Interface element entries:
+ + + + + + +
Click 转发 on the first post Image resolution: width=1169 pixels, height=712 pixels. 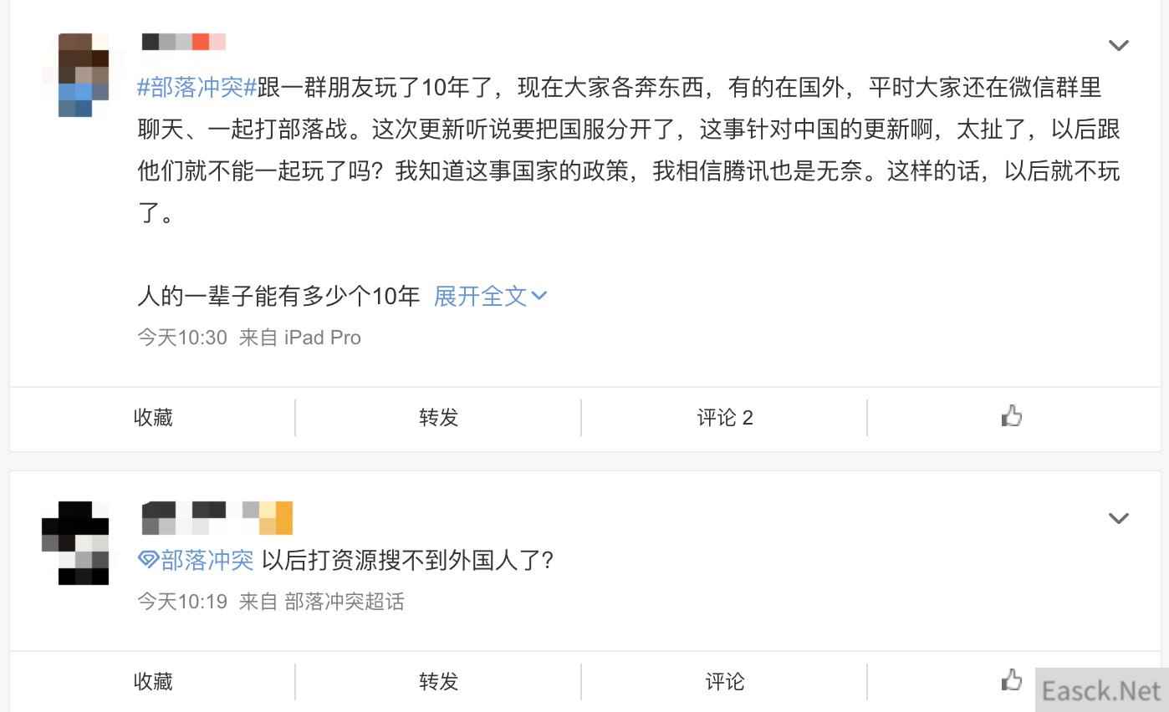[x=439, y=417]
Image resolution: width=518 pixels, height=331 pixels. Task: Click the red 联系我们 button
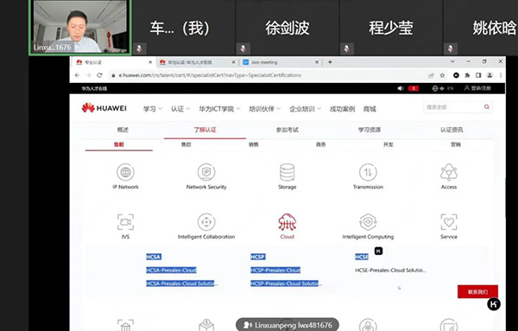point(477,291)
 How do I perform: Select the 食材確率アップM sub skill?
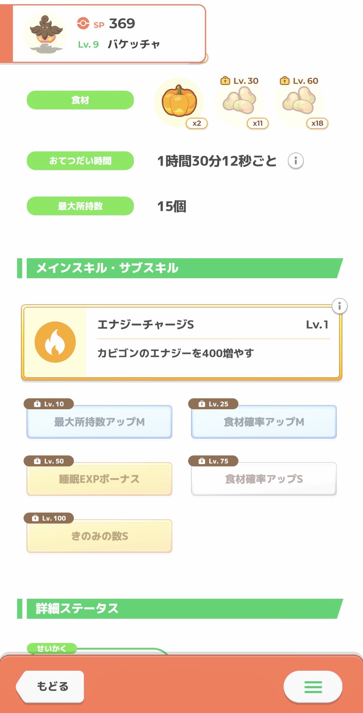point(264,422)
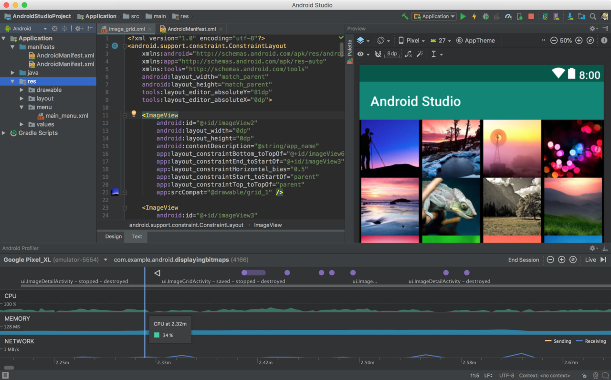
+ + + + + + +
Problem statement
Return the lines verbatim from the one containing "Image resolution: width=518" through the end of the entries, both ends included, and leave the pictures out.

Response to the exercise
Image resolution: width=518 pixels, height=331 pixels. Task: Click the red 联系我们 button
point(477,291)
 How do I perform: Select the 食材確率アップM sub skill?
point(264,422)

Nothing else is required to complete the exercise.